◆ Task to carry out ◆
Starting from the line that contains "This screenshot has width=1134, height=692.", output every remaining line of the records below exactly as it appears, that line and the last one included.

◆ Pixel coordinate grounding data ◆
************

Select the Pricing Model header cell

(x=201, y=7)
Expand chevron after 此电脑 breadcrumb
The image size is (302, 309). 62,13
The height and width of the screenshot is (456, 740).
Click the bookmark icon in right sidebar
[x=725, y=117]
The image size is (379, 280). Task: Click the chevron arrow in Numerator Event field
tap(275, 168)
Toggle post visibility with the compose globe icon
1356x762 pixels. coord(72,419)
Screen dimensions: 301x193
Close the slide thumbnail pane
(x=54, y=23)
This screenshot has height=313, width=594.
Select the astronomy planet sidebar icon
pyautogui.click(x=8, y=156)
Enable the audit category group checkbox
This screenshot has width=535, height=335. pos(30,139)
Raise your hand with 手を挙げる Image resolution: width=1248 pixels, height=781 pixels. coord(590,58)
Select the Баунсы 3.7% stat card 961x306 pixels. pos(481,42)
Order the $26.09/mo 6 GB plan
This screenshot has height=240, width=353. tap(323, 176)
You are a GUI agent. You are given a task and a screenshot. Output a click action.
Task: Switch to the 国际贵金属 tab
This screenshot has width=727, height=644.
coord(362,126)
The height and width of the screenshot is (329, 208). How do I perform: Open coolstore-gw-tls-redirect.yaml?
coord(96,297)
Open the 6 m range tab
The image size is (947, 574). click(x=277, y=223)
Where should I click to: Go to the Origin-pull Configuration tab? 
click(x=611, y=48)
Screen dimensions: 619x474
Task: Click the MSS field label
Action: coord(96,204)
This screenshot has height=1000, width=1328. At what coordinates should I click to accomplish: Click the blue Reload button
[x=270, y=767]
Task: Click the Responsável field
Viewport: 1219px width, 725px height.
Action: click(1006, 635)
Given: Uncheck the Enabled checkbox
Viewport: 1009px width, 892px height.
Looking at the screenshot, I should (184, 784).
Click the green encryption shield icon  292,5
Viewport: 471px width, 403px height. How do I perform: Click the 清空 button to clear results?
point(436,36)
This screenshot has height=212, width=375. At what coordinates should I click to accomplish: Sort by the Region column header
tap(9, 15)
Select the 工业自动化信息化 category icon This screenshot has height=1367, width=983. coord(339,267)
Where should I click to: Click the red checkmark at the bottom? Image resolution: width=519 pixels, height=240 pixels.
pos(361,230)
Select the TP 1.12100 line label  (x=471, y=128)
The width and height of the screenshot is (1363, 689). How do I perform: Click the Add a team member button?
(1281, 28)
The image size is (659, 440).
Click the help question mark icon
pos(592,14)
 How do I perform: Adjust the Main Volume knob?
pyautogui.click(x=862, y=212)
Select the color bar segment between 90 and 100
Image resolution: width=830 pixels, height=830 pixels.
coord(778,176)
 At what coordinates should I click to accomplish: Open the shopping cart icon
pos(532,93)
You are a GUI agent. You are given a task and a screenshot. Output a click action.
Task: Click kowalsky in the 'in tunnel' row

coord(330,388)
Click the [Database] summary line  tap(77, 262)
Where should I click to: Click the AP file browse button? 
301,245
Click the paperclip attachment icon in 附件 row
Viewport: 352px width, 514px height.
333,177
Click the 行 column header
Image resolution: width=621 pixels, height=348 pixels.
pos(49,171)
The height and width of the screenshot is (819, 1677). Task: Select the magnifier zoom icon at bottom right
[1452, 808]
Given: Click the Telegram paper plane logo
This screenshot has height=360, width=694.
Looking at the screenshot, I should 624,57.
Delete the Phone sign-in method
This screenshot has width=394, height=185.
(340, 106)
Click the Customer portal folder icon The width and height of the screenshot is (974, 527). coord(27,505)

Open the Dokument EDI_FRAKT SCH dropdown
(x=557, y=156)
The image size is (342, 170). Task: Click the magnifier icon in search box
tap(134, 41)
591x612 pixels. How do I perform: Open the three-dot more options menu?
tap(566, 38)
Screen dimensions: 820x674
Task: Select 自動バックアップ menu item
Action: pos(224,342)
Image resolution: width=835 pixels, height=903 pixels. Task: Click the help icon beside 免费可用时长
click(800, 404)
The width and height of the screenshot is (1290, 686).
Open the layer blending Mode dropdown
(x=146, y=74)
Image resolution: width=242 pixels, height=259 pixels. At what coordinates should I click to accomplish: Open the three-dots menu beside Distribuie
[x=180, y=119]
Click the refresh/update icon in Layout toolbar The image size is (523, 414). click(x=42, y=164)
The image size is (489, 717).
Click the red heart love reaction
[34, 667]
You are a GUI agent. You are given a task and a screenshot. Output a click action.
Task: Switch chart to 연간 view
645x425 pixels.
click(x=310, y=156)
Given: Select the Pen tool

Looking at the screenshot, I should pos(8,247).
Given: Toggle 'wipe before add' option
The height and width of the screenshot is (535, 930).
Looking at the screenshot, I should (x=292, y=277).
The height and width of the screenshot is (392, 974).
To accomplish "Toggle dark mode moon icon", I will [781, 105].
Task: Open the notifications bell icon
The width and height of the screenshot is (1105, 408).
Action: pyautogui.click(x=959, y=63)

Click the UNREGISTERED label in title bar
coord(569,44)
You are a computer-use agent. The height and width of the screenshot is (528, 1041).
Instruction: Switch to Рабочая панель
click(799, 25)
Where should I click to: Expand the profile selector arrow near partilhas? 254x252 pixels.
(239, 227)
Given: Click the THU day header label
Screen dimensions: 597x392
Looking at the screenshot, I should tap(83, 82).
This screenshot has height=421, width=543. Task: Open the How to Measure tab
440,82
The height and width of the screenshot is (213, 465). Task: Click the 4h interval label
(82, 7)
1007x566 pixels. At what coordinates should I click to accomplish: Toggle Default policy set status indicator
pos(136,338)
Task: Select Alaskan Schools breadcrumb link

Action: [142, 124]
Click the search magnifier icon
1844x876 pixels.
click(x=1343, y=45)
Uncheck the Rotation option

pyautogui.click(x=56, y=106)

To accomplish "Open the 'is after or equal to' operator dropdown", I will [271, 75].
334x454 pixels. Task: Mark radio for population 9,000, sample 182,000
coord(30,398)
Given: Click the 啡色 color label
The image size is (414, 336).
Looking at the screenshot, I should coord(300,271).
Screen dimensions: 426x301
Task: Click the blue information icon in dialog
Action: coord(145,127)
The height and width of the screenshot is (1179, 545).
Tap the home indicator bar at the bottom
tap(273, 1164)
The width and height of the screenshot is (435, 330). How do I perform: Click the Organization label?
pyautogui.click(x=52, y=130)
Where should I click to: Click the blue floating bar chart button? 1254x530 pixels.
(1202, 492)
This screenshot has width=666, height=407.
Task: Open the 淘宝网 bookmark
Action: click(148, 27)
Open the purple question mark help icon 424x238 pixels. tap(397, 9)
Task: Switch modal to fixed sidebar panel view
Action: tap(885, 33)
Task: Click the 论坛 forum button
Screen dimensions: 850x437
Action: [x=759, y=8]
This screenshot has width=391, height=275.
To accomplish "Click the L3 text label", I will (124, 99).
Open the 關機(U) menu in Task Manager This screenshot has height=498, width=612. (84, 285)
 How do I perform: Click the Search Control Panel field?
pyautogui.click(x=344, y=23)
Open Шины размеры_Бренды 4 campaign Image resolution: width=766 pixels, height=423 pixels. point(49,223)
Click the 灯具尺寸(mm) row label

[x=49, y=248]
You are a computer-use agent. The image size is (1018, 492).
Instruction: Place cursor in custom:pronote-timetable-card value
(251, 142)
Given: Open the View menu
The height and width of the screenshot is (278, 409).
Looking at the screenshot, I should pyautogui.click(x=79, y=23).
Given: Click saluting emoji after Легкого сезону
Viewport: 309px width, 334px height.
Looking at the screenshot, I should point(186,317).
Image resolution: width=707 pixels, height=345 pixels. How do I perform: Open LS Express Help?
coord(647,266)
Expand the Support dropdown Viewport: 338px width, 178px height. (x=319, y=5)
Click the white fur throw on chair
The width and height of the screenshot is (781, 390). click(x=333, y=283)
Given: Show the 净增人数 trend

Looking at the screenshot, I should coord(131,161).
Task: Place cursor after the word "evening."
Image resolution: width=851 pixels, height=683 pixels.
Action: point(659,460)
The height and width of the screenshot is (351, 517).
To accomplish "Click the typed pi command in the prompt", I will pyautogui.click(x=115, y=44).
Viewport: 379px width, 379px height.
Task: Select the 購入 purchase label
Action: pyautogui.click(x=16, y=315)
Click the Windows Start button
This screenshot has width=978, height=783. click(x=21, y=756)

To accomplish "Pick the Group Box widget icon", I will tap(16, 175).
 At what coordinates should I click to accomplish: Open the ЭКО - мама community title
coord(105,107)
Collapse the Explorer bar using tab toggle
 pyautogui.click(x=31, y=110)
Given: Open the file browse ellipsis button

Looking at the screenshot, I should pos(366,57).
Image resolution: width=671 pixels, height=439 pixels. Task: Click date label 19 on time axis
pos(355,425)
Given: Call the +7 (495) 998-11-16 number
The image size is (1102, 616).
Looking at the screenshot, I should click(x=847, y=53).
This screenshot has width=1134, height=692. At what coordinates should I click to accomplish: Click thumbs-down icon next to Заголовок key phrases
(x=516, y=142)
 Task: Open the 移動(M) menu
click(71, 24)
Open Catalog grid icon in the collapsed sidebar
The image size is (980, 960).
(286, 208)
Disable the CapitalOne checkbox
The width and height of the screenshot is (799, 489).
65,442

************

◆ Answer space ◆
This screenshot has width=1134, height=692. At what coordinates should I click to accomplish: Click thumbs-down icon next to Заголовок key phrases
(x=516, y=142)
 Task: Open the 移動(M) menu
click(71, 24)
Open Catalog grid icon in the collapsed sidebar
The image size is (980, 960).
(286, 208)
Disable the CapitalOne checkbox
The width and height of the screenshot is (799, 489).
65,442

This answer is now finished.